(Source data)
□ □ □ □ □ □ □
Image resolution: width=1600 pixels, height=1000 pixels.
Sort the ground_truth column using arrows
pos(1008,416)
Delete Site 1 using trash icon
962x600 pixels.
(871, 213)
□ □ □ □ □ □ □
## Exercise goal
Give the data back in full, exactly as written.

## Task output
Image resolution: width=1600 pixels, height=1000 pixels.
Sort the ground_truth column using arrows
pos(1008,416)
Delete Site 1 using trash icon
962x600 pixels.
(871, 213)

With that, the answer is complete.